Assigned task
Rewrite the rows from the line containing "Describe the element at coordinates (1130, 700)" through the line containing "The height and width of the screenshot is (361, 476).", swapping "particular" for "specific" and leaving everything else the same.
Extracted information below:
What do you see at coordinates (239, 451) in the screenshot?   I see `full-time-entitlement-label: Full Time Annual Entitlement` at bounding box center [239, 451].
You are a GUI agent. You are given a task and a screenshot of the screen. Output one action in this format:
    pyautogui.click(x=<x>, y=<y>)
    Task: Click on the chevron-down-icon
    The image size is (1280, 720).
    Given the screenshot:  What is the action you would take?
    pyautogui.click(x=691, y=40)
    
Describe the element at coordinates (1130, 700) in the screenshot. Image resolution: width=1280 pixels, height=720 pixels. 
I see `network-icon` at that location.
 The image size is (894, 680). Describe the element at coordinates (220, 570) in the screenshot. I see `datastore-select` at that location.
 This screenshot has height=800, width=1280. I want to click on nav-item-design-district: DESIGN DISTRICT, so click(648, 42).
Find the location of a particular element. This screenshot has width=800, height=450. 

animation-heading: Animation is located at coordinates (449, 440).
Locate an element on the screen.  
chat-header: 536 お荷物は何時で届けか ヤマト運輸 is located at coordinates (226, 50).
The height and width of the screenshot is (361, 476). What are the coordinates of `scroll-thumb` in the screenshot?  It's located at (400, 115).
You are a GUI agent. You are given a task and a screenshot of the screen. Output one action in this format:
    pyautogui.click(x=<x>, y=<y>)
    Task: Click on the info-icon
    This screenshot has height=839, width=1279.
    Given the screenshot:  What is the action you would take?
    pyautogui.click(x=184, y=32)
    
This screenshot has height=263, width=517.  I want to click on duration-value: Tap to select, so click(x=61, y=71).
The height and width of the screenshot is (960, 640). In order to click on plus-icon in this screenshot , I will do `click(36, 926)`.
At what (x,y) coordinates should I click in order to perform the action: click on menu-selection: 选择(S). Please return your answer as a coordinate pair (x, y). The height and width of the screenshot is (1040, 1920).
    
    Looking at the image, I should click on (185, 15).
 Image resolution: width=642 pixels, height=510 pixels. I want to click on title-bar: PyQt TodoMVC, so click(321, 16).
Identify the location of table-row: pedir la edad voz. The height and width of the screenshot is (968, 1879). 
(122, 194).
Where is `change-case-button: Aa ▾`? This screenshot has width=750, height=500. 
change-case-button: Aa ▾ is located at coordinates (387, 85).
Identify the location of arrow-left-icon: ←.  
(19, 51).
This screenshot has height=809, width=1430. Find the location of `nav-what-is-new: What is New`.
End of Extracted information.
Response to this exercise
Describe the element at coordinates (1130, 700) in the screenshot. Image resolution: width=1280 pixels, height=720 pixels. 
I see `network-icon` at that location.
 The image size is (894, 680). Describe the element at coordinates (220, 570) in the screenshot. I see `datastore-select` at that location.
 This screenshot has height=800, width=1280. I want to click on nav-item-design-district: DESIGN DISTRICT, so click(648, 42).
Find the location of a specific element. This screenshot has width=800, height=450. 

animation-heading: Animation is located at coordinates (449, 440).
Locate an element on the screen.  
chat-header: 536 お荷物は何時で届けか ヤマト運輸 is located at coordinates (226, 50).
The height and width of the screenshot is (361, 476). What are the coordinates of `scroll-thumb` in the screenshot?  It's located at (400, 115).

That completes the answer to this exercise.